*** Opening Information shown ***
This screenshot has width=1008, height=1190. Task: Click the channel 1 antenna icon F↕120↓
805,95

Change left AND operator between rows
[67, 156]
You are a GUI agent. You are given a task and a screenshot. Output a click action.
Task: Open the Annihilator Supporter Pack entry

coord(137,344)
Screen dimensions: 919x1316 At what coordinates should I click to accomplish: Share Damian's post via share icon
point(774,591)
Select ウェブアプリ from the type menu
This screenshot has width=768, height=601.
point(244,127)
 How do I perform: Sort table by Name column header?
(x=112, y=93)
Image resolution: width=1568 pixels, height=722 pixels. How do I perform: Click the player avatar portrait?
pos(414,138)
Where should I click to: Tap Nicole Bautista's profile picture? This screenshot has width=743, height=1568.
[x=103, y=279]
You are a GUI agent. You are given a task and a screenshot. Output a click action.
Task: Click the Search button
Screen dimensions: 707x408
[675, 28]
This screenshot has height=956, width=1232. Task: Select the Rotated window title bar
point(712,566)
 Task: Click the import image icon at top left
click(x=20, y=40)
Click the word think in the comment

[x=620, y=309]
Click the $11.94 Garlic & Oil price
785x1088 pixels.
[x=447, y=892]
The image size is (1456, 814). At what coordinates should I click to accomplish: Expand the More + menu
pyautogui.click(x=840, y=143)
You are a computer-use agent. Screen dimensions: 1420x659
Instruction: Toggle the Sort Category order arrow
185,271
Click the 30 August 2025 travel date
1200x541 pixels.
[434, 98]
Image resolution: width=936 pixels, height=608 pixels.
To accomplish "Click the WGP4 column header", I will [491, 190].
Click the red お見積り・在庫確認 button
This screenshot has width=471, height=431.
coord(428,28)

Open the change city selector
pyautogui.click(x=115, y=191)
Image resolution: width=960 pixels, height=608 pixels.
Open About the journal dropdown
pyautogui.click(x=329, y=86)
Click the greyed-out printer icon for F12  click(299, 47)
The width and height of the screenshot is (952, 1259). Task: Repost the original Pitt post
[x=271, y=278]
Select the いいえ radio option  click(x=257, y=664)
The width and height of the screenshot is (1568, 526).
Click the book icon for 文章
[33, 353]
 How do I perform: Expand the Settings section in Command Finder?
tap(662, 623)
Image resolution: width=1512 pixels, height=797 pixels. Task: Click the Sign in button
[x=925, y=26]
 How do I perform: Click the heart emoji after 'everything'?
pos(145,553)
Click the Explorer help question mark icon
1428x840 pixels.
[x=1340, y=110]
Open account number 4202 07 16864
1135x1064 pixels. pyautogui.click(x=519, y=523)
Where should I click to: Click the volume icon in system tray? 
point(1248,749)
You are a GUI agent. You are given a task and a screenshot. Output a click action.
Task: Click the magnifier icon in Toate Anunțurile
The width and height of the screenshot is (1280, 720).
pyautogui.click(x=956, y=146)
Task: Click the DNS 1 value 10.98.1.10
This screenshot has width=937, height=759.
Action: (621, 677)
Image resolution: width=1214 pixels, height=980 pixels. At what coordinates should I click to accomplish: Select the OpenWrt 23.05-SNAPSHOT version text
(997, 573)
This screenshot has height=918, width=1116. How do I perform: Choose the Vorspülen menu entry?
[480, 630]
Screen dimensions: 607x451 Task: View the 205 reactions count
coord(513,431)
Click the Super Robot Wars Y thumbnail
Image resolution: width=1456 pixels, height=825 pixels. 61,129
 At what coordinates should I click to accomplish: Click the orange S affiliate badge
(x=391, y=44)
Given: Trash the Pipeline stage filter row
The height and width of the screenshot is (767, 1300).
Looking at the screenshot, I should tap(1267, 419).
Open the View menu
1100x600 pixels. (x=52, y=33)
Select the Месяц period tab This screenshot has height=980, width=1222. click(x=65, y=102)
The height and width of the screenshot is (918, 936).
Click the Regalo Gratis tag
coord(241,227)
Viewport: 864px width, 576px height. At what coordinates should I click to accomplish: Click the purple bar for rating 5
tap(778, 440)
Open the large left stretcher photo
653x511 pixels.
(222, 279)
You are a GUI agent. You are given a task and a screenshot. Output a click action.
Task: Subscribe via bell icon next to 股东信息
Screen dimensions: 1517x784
*** Closing Information shown ***
**How to complete this task**
Give back each line above exactly as written.

**Reply to the task**
This screenshot has width=1008, height=1190. Task: Click the channel 1 antenna icon F↕120↓
805,95

Change left AND operator between rows
[67, 156]
You are a GUI agent. You are given a task and a screenshot. Output a click action.
Task: Open the Annihilator Supporter Pack entry

coord(137,344)
Screen dimensions: 919x1316 At what coordinates should I click to accomplish: Share Damian's post via share icon
point(774,591)
Select ウェブアプリ from the type menu
This screenshot has width=768, height=601.
point(244,127)
 How do I perform: Sort table by Name column header?
(x=112, y=93)
Image resolution: width=1568 pixels, height=722 pixels. How do I perform: Click the player avatar portrait?
pos(414,138)
Where should I click to: Tap Nicole Bautista's profile picture? This screenshot has width=743, height=1568.
[x=103, y=279]
You are a GUI agent. You are given a task and a screenshot. Output a click action.
Task: Click the Search button
Screen dimensions: 707x408
[675, 28]
This screenshot has height=956, width=1232. Task: Select the Rotated window title bar
point(712,566)
 Task: Click the import image icon at top left
click(x=20, y=40)
Click the word think in the comment

[x=620, y=309]
Click the $11.94 Garlic & Oil price
785x1088 pixels.
[x=447, y=892]
The image size is (1456, 814). At what coordinates should I click to accomplish: Expand the More + menu
pyautogui.click(x=840, y=143)
You are a computer-use agent. Screen dimensions: 1420x659
Instruction: Toggle the Sort Category order arrow
185,271
Click the 30 August 2025 travel date
1200x541 pixels.
[434, 98]
Image resolution: width=936 pixels, height=608 pixels.
To accomplish "Click the WGP4 column header", I will [491, 190].
Click the red お見積り・在庫確認 button
This screenshot has width=471, height=431.
coord(428,28)

Open the change city selector
pyautogui.click(x=115, y=191)
Image resolution: width=960 pixels, height=608 pixels.
Open About the journal dropdown
pyautogui.click(x=329, y=86)
Click the greyed-out printer icon for F12  click(299, 47)
The width and height of the screenshot is (952, 1259). Task: Repost the original Pitt post
[x=271, y=278]
Select the いいえ radio option  click(x=257, y=664)
The width and height of the screenshot is (1568, 526).
Click the book icon for 文章
[33, 353]
 How do I perform: Expand the Settings section in Command Finder?
tap(662, 623)
Image resolution: width=1512 pixels, height=797 pixels. Task: Click the Sign in button
[x=925, y=26]
 How do I perform: Click the heart emoji after 'everything'?
pos(145,553)
Click the Explorer help question mark icon
1428x840 pixels.
[x=1340, y=110]
Open account number 4202 07 16864
1135x1064 pixels. pyautogui.click(x=519, y=523)
Where should I click to: Click the volume icon in system tray? 
point(1248,749)
You are a GUI agent. You are given a task and a screenshot. Output a click action.
Task: Click the magnifier icon in Toate Anunțurile
The width and height of the screenshot is (1280, 720).
pyautogui.click(x=956, y=146)
Task: Click the DNS 1 value 10.98.1.10
This screenshot has width=937, height=759.
Action: (621, 677)
Image resolution: width=1214 pixels, height=980 pixels. At what coordinates should I click to accomplish: Select the OpenWrt 23.05-SNAPSHOT version text
(997, 573)
This screenshot has height=918, width=1116. How do I perform: Choose the Vorspülen menu entry?
[480, 630]
Screen dimensions: 607x451 Task: View the 205 reactions count
coord(513,431)
Click the Super Robot Wars Y thumbnail
Image resolution: width=1456 pixels, height=825 pixels. 61,129
 At what coordinates should I click to accomplish: Click the orange S affiliate badge
(x=391, y=44)
Given: Trash the Pipeline stage filter row
The height and width of the screenshot is (767, 1300).
Looking at the screenshot, I should tap(1267, 419).
Open the View menu
1100x600 pixels. (x=52, y=33)
Select the Месяц period tab This screenshot has height=980, width=1222. click(x=65, y=102)
The height and width of the screenshot is (918, 936).
Click the Regalo Gratis tag
coord(241,227)
Viewport: 864px width, 576px height. At what coordinates should I click to accomplish: Click the purple bar for rating 5
tap(778, 440)
Open the large left stretcher photo
653x511 pixels.
(222, 279)
You are a GUI agent. You are given a task and a screenshot. Output a click action.
Task: Subscribe via bell icon next to 股东信息
Screen dimensions: 1517x784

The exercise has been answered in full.